Nobody wants to suffer. But it’s hard for us to let go of that concept because it gives meaning to our inner turmoil, it gives us a story, a name, and an explanation for our experience. “I am in great suffering!” we might scream, to alert our people and the world, that we are not well. “Suffering,” perhaps, gives us a name for this journey we believe we are on, the final destination being peace.
But what if peace is no destination, and it is in fact a sacred practice? The practice of being human, yet so very delicately but securely attached to the Divine. What if peace is observing our pain in full volume, and meeting it with “yes, and.”
Yes, this is a pain-filled dark night of the soul, and I will choose peace, because that is the experience I long to have, despite my circumstances.
Now, don’t worry if you’re thinking “Okay, but how do I choose peace?” I Googled that for you too. Google said all the things you’d expect: Accept what you cannot change, practice mindfulness, keep a journal, get out into nature…
But I also discovered the idea that to choose peace, one must practice forgiveness. Forgiveness can feel cliché, but sitting with it reveals its truth. Without forgiving ourselves and others, peace struggles to take root. But I sat with it, and it’s true. I think for any choice of peace to be made, there has to be some reckoning with the grudges we’ve been holding. The suffering we’ve been clinging onto, and the wounds we’ve kept our fists so tight around. And I’m not only talking about other people, I’m talking about us, and the self-forgiveness that must exist.
We cannot transform the chaos around us while we remain at war within.
There is a distinct rhythm here. Nobody wants to suffer, so we brace. We become hard, shelled to the world, and then our sharp edges bump up against each other, and we get hurt further, and grudges dig deeper, and we find ourselves in this suffering, scuffed knuckles, bruised skin, and tear-filled eyes. And then peace enters if we choose it. And peace says “Why not come in for a glass of water and to sit for a minute?” Peace says “I know you’re angry, let me wipe your forehead with a cool rag.” Peace offers the medicine: “I wonder if he was as scared as you were when you both thought you’d lost each other.” Peace is not the outcome of compassion and calm perspective, it is the birthplace.
I love this poem found in “The Wonder of Small Things: Poems of Peace and Renewal” by James Crews
Nothing Wants to Suffer
by Danusha Lameris after Linda Hogan
Nothing wants to suffer.
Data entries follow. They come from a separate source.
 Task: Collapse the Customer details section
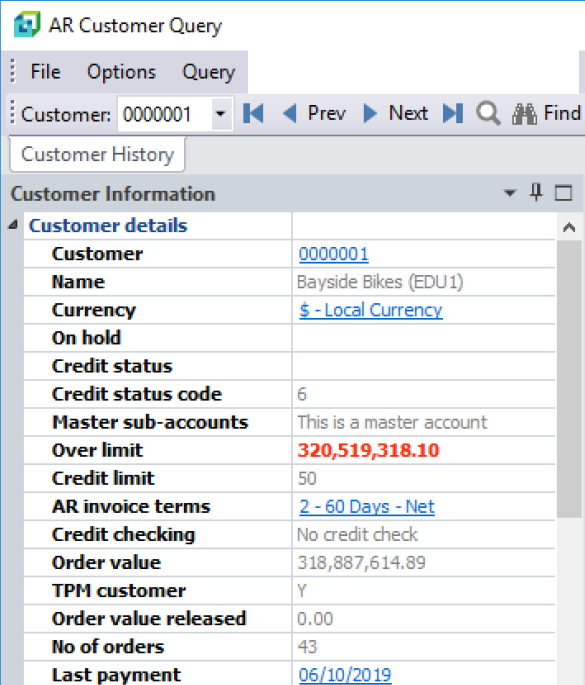tap(13, 225)
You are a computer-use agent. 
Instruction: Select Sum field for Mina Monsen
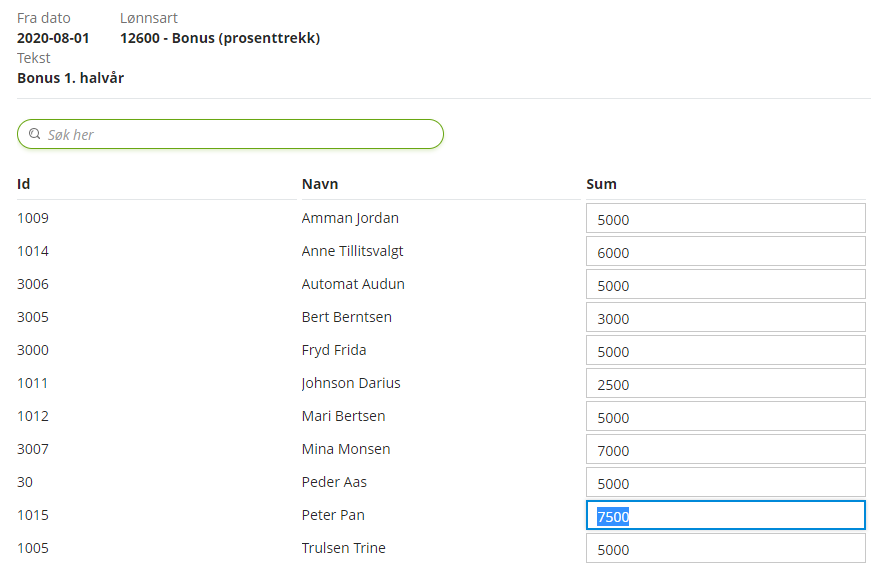[725, 450]
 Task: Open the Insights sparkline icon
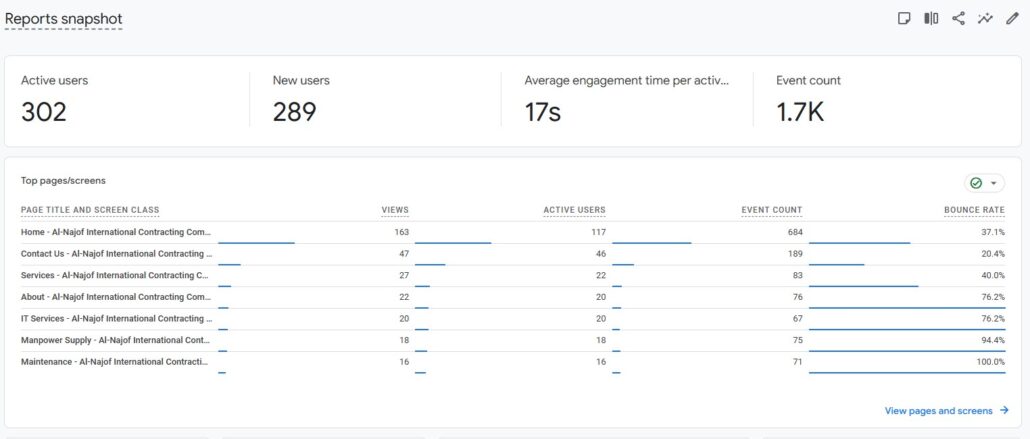[985, 18]

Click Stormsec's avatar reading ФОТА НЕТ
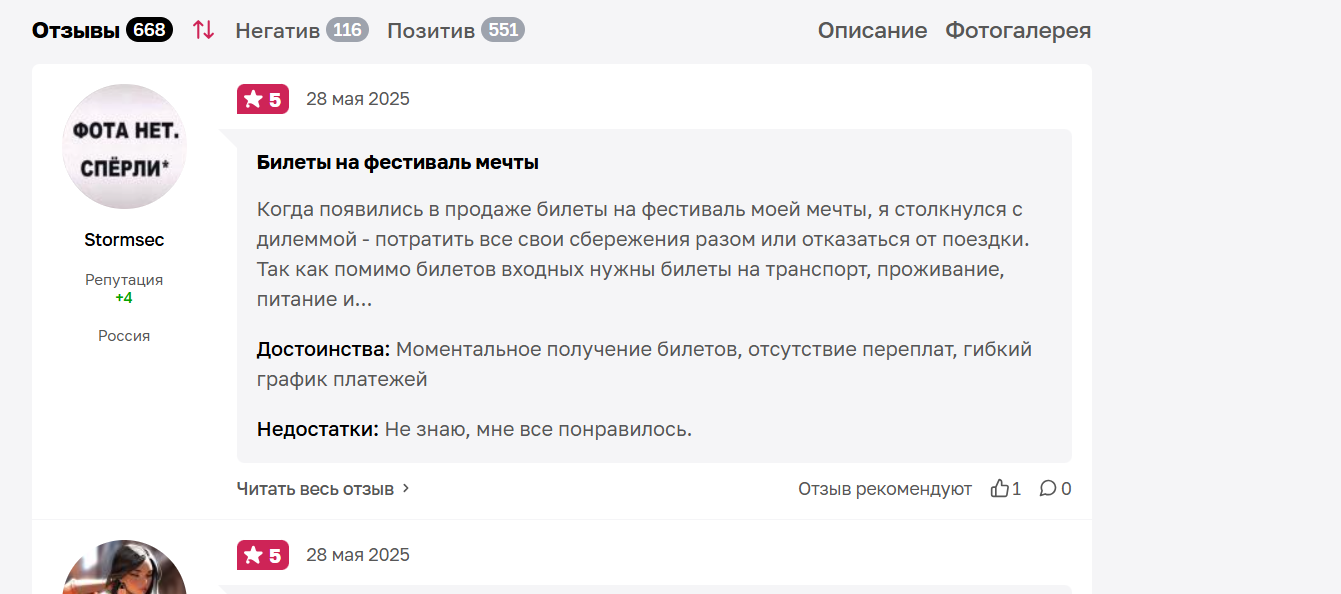(124, 147)
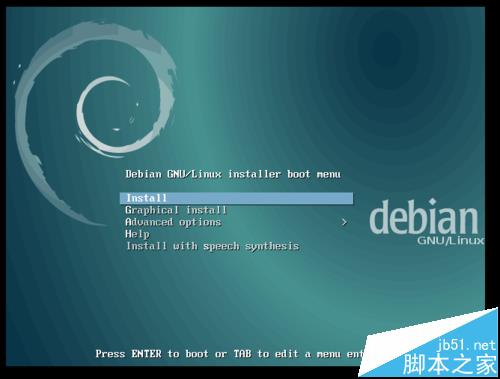Click the word 'speech' in last entry
This screenshot has width=500, height=379.
tap(221, 247)
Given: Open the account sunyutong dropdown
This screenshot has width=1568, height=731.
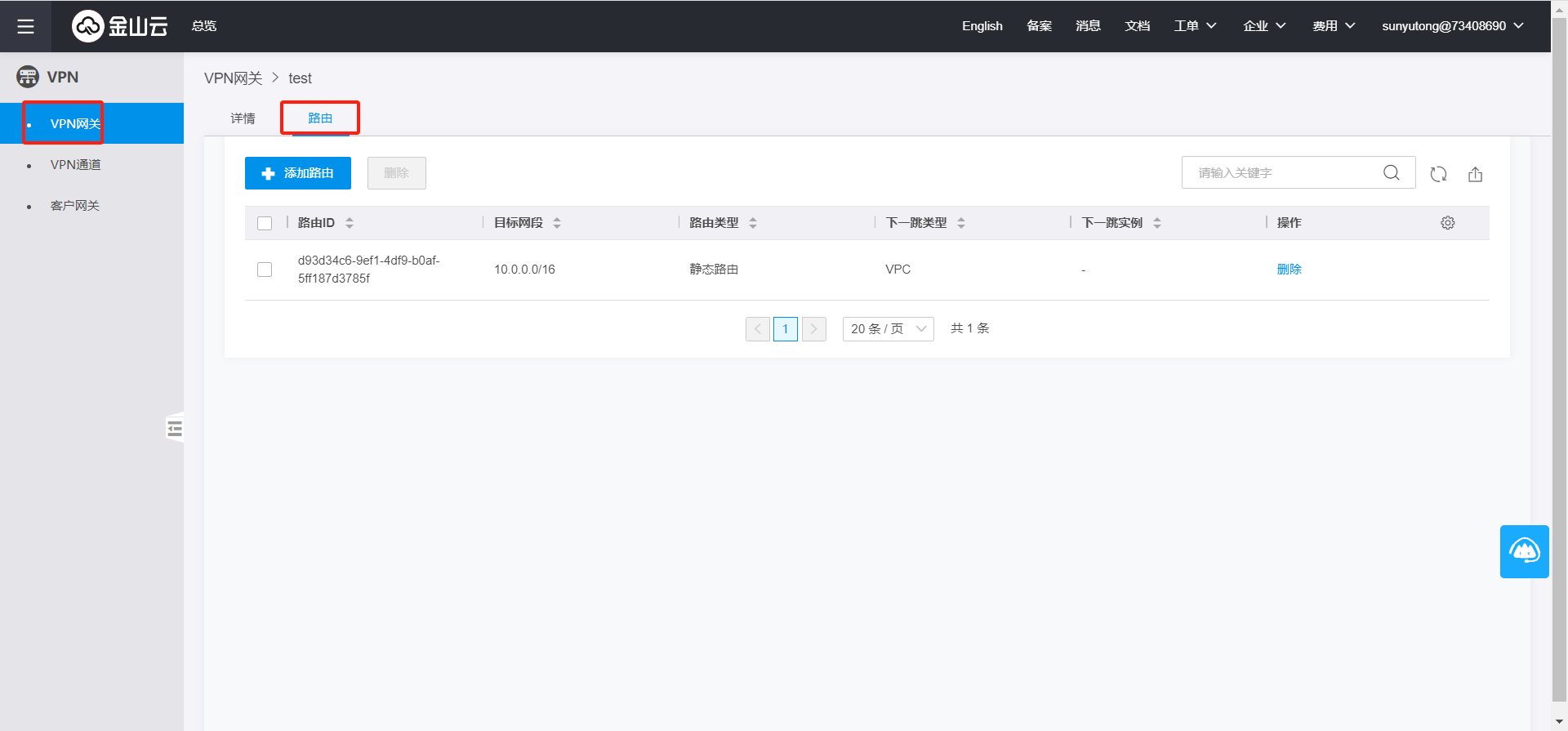Looking at the screenshot, I should 1452,26.
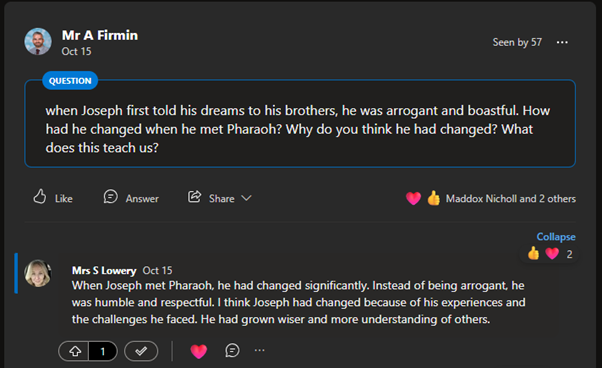Open the Share dropdown chevron

pyautogui.click(x=246, y=198)
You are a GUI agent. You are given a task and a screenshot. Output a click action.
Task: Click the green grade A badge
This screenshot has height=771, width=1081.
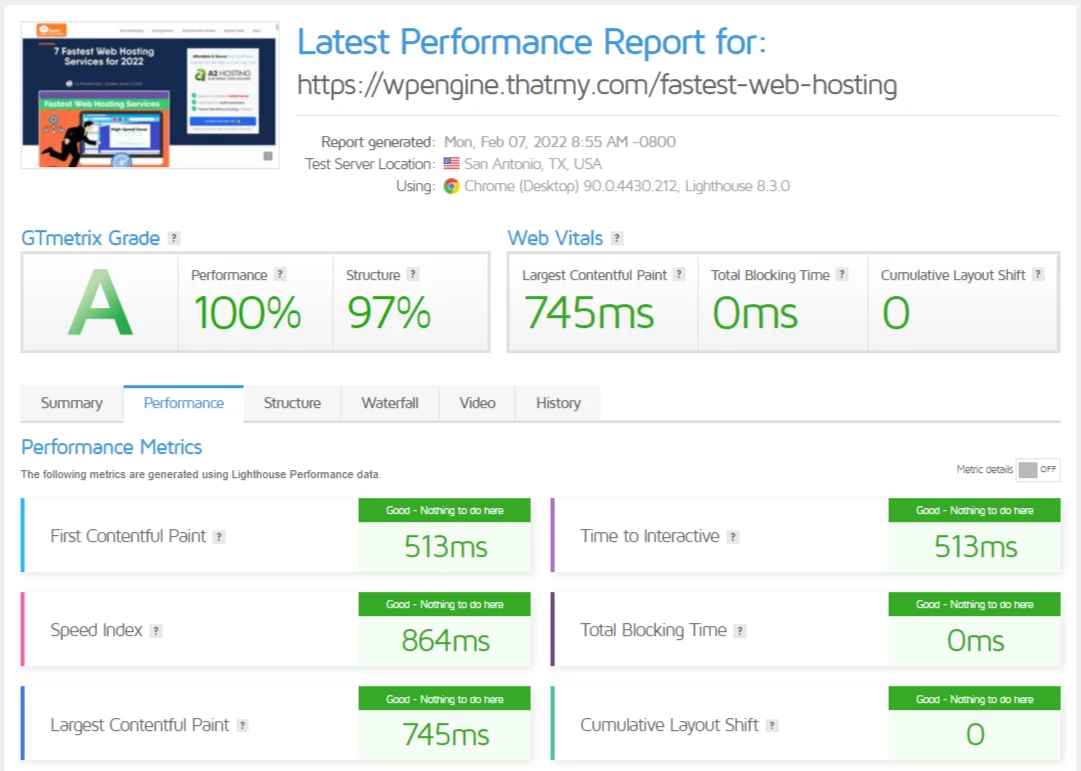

Not the wind
as it scrapes itself against the cliff. Not the cliff
being eaten, slowly, by the sea. The earth does not want
to suffer the rough tread of those who do not notice it.
The trees do not want to suffer the axe, nor see
their sisters felled by root rot, mildew, rust.
The coyote in its den. The puma stalking its prey.
These, too, want ease and a tender animal in the mouth
to take their hunger. An offering, one hopes,
made quickly, and without much suffering.
The chair mourns an angry sitter. The lamp, a scalded moth.
A table, the weight of years of argument.
We know this, though we forget.
Not the shark nor the tiger, fanged as they are.
Nor the worm, content in its windowless world
of soil and stone. Not the stone, resting in its riverbed.
The riverbed, gazing up at the stars.
Least of all, the stars, ensconced in their canopy,
looking down at all of us— their offspring—
scattered so far beyond reach.
So as you move about this week, my invitation is to gently ask yourself where in your life are you choosing peace? What suffering could you loosen your grip on to let peace begin to mend the wound? And most bravely, what might you need to release or unlearn to fully embrace peace?